Because research on real humans and real diseases is exceptionally difficult. Clinical research is notoriously expensive, results are likely to differ from non-human (preclinical) models, and trials take forever to get started, gather enough data, and get a drug actually reviewed and approved. So even when everyone is excited by the preclinical data, there are so many barriers (both scientific and non-scientific) that getting to an approved drug is pretty unlikely.
This sounds ethically questionable to me. I wouldn't rule it out entirely, but I'd want to see a well-reasoned argument, both technical and moral, that it was likely to lead to greatly reduced suffering for patients. Even then.... growing a body without a brain likely would not produce a model organism with predictive ability for human diseases.
I believe it could for a large number of tests. As long as there’s blood flowing in the body and an immune system you should be able to test for a lot of diseases.
As someone whose mother died to pancan, I could really care less on any of the brainwashed old farts in their churches or parliaments.
None of that matters to me or the people suffering from cancers, it’s al Knut a selfish obstruction attaching religion to the research material
A more practical option is using brain-dead humans for medical testing.

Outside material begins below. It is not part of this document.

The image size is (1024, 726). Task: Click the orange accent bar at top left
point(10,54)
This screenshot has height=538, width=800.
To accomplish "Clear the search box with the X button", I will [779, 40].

This was discussed recently in the journal Science, using the term "physiologically maintained deceased". As they say, this "traverses complex ethical and moral terrain". (I've seen enough zombie movies to know how this ends up :-)
There are multiple examples in the literature of people leading perfectly ordinary lives whilst unknowingly having no more than 5% of the typical amount of brain matter (typically because of hydrocephalus). For example, https://www.science.org/doi/10.1126/science.7434023 from 1980.
The brain is indeed incredibly resilient - some kids with serious epilepsy get an entire hemisphere taken out - but which 5% you're left with matters enormously.